:: EXERCISE ::
Where the line containing "This screenshot has height=800, width=1280." appears below, begin there and reproduce each line exactly through the last one, omitting pictures.
=== SOURCE DATA ===
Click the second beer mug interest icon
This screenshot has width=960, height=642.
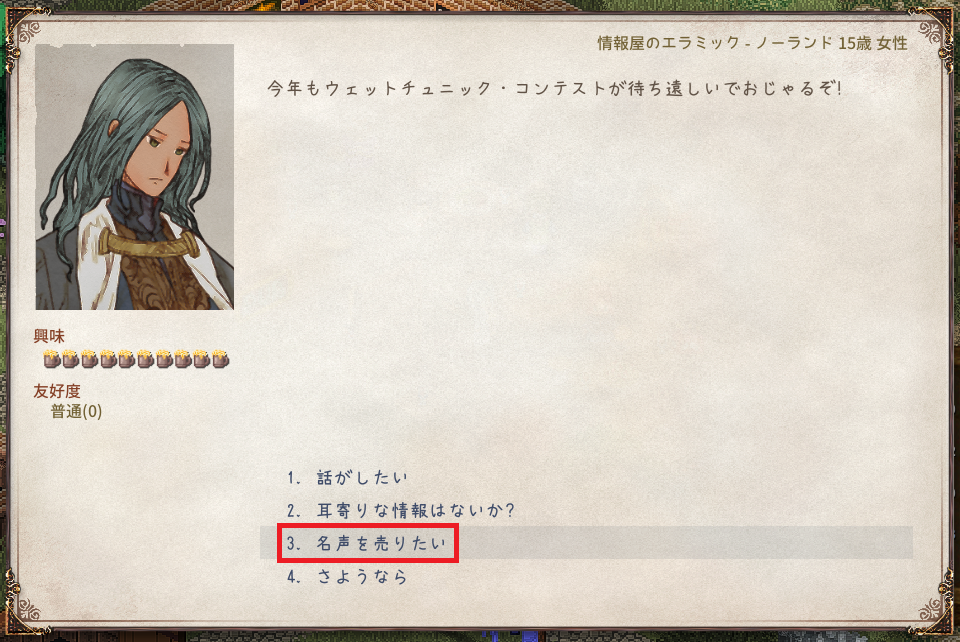pyautogui.click(x=70, y=359)
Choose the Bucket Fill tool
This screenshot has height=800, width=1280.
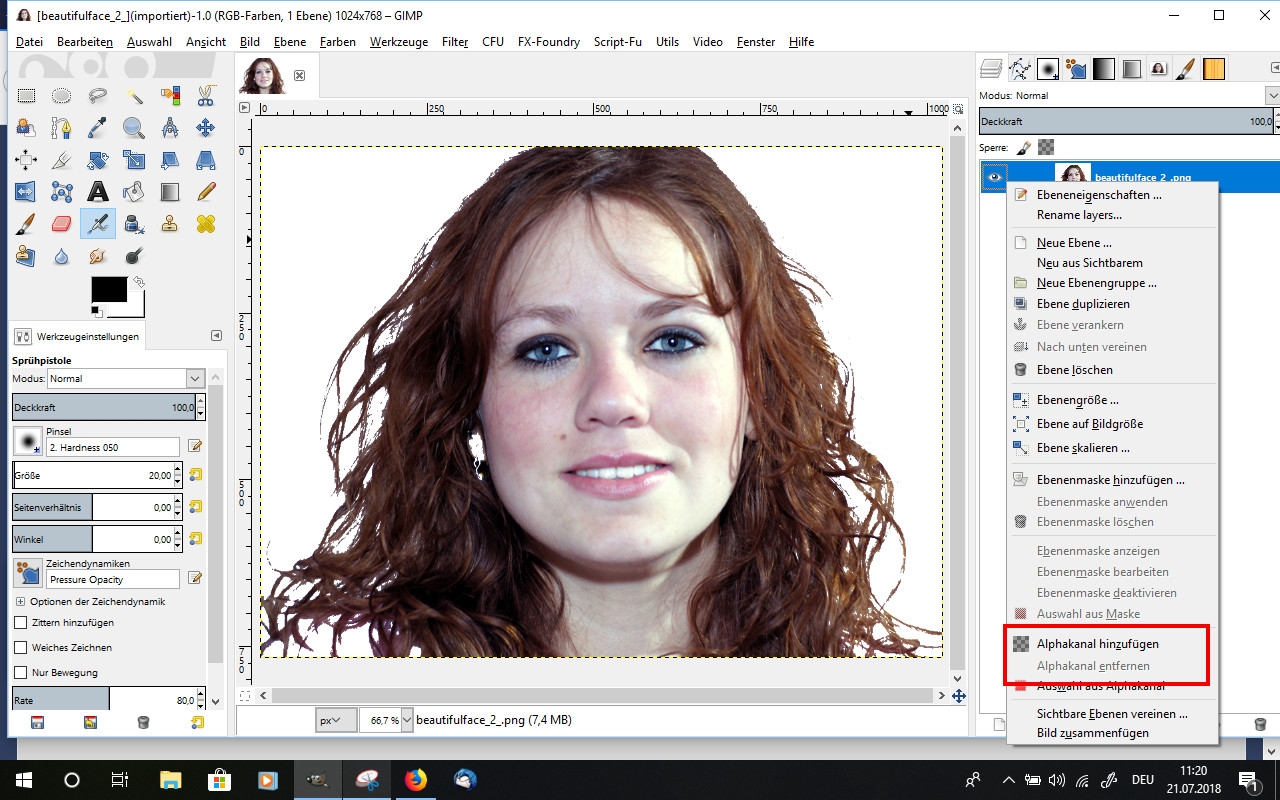134,191
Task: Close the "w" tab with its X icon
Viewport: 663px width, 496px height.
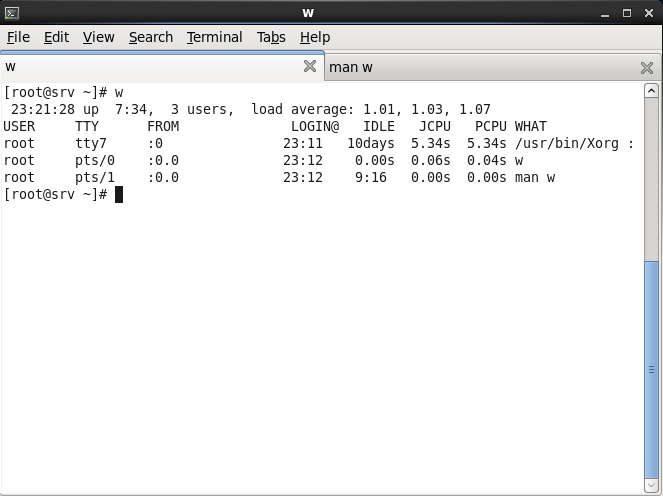Action: tap(310, 67)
===
:: OUTPUT FOR THIS EXERCISE ::
This screenshot has height=800, width=1280.
134,191
Task: Close the "w" tab with its X icon
Viewport: 663px width, 496px height.
Action: tap(310, 67)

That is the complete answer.